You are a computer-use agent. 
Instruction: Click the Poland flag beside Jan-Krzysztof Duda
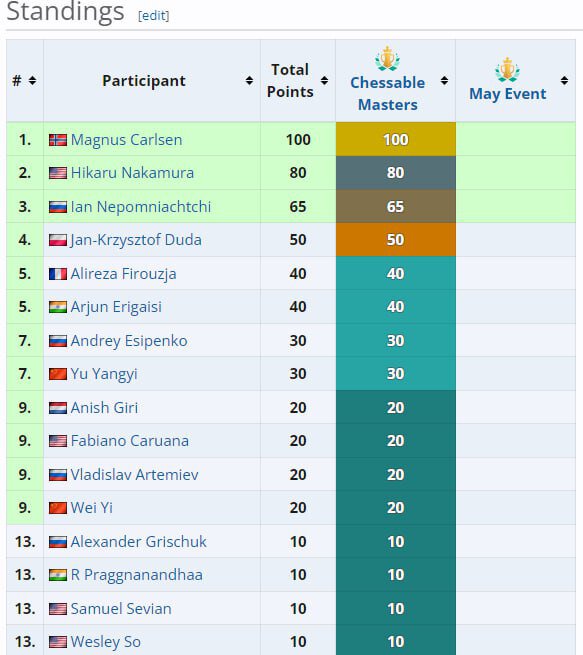coord(58,240)
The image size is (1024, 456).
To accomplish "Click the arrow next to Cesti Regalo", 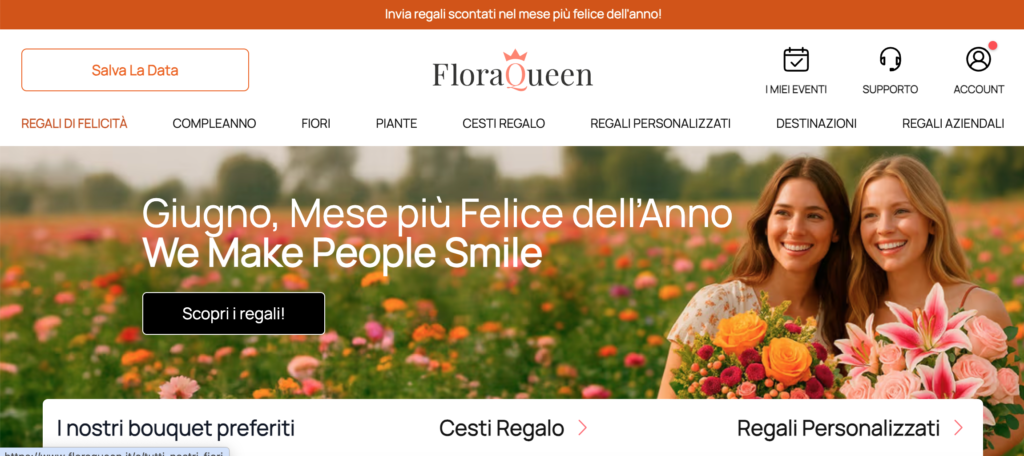I will (582, 429).
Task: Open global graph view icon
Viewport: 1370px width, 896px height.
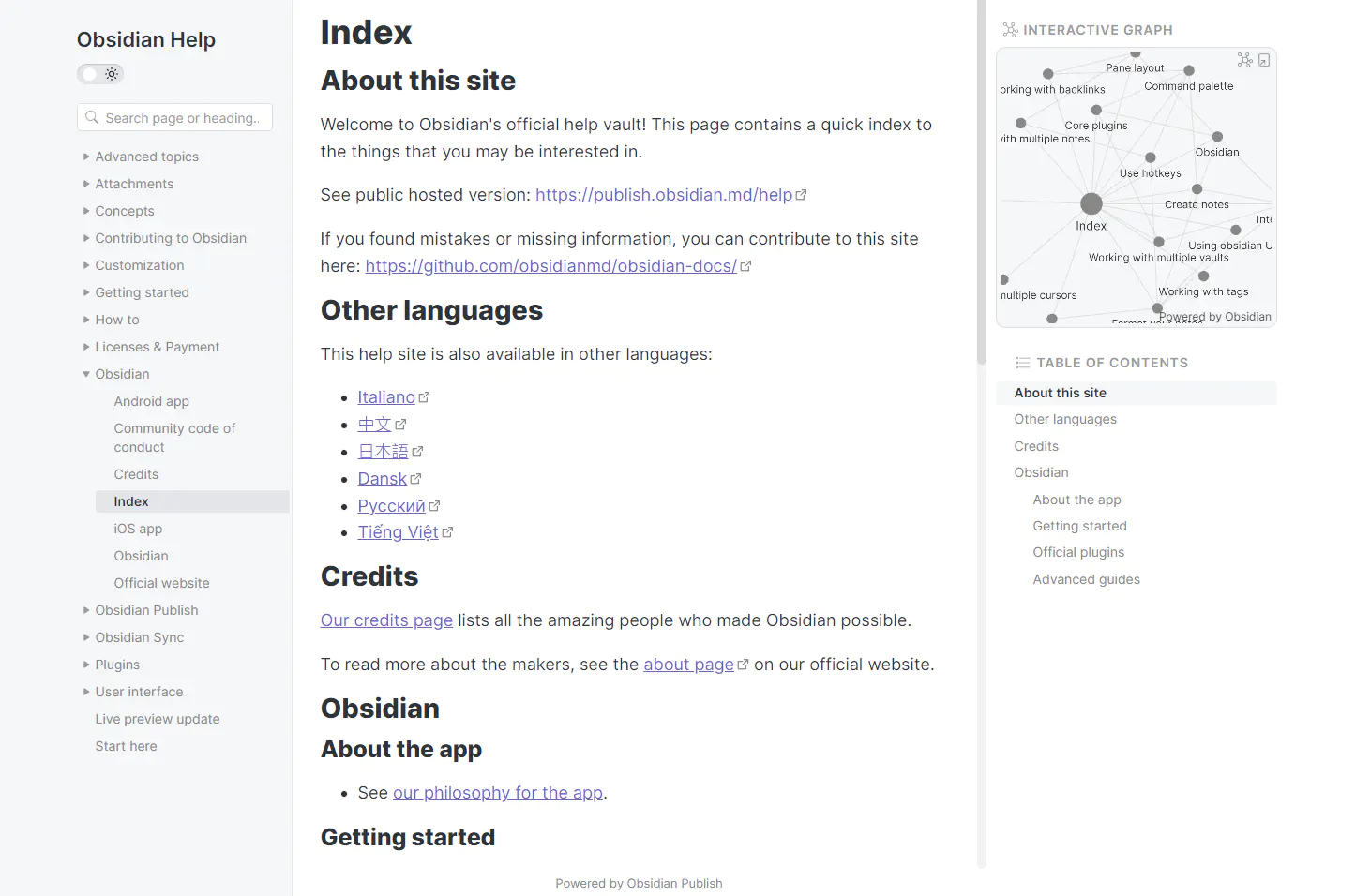Action: coord(1244,60)
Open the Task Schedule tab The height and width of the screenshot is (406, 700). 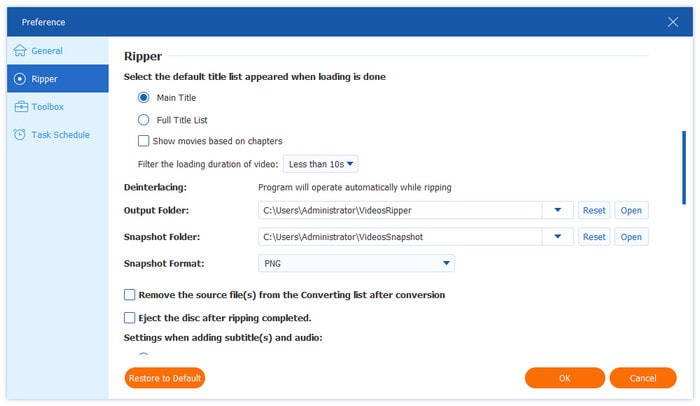coord(60,135)

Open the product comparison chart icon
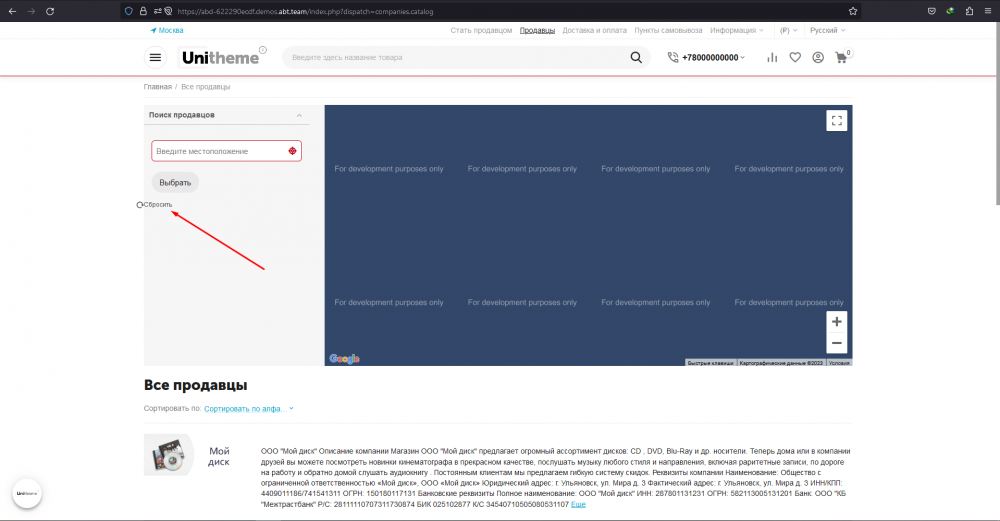click(x=771, y=58)
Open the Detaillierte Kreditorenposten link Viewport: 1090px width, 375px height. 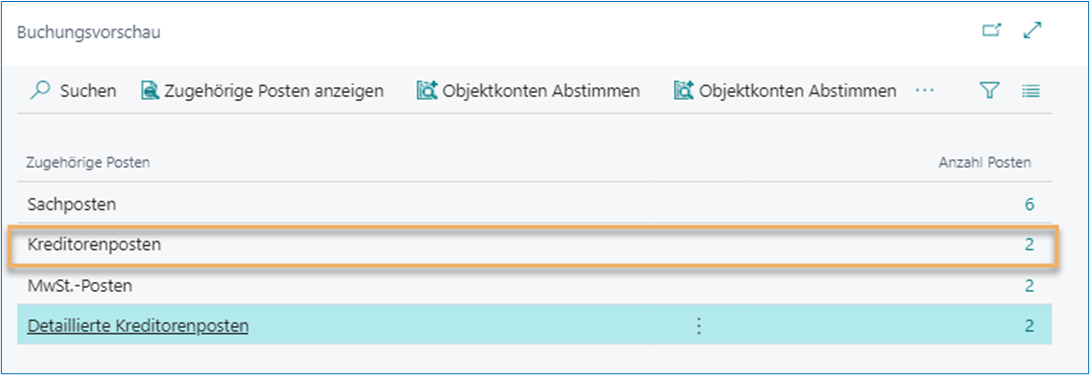point(138,326)
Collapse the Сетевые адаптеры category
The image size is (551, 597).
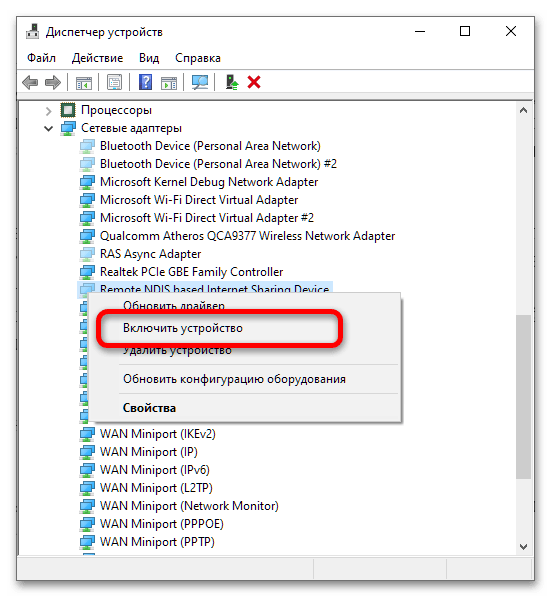click(48, 129)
◆ ◆ ◆ ◆
_Exercise details:_ Nothing but the lines from the one holding "Collapse the Сетевые адаптеры category" to the end of the entries above should be echoed, exactly and with both ends included; omit the pictures.

_Exercise answer:_
Collapse the Сетевые адаптеры category
The image size is (551, 597).
click(48, 129)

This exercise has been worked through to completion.